How about those end credits? To answer the burning question that MCC is always happy to verify: yes, there are indeed scenes during and after the Guardians of the Galaxy Vol. 3 end credits. For those who tuned out prematurely and really want to know, and didn’t already click elsewhere…
[…insert space for courtesy spoiler alert in case anyone needs to abandon ship…]

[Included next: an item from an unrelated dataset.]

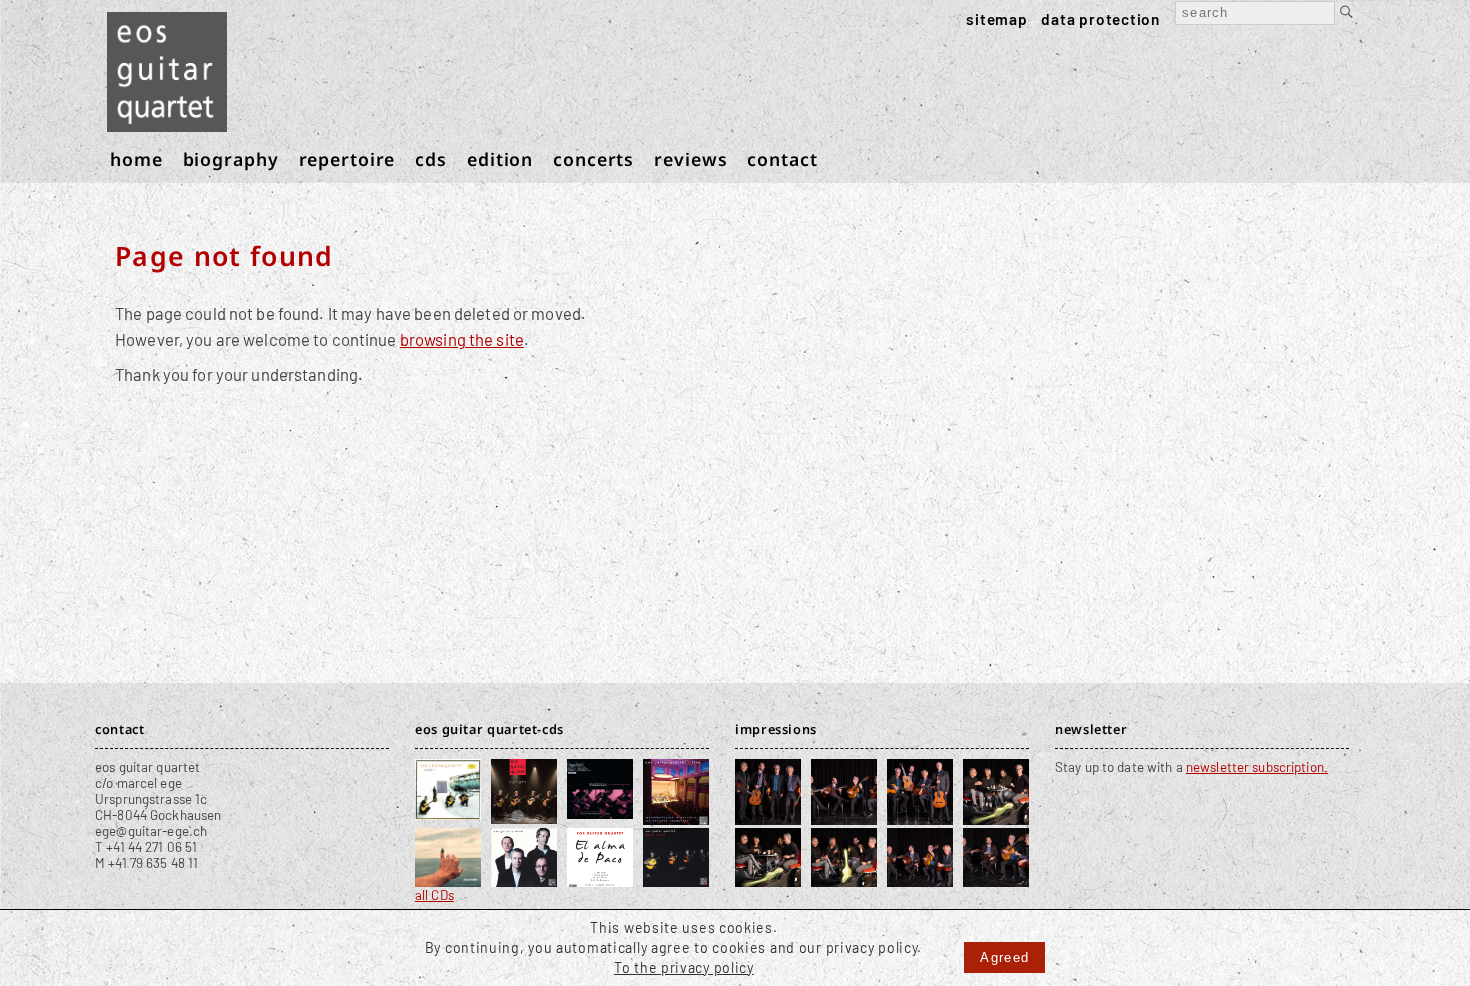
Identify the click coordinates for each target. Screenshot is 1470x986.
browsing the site (462, 339)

…during the end credits: the slightly rechristened Rocket Raccoon and his all-new Guardians of the Galaxy prepare to defend a village from an alien deer stampede. New Guardians role call: Rocket! Kraglin! Cosmo! Blurp! The reformed Adam Warlock! Groot with a slightly more Kirby-esque stature! And the kid who led all the other kids to safety from the High Evolutionary’s ship, whose name was apparently Phyla (played by Kai Zen from Disney Junior’s Eureka!)! Do these Guardians have a higher or lower chance of headlining any more films than Thor and his newly adopted daughter Love do? Don’t ask James Gunn, because they’re not his toys anymore!
After the end credits: Star-Lord shares breakfast with Grandpa, who’s reading a newspaper with a top story about Kevin Bacon’s alien abduction. And…that’s it, that’s the whole scene, much like the quiet shawarma dinner at the end of the first Avengers.
And we end with one final message to the viewer in towering letters, not the modestly sized James Bond font: “THE LEGENDARY STAR-LORD WILL RETURN.”
Granted, this film went a long way toward redeeming him, but are we too late to vote for Rocket instead?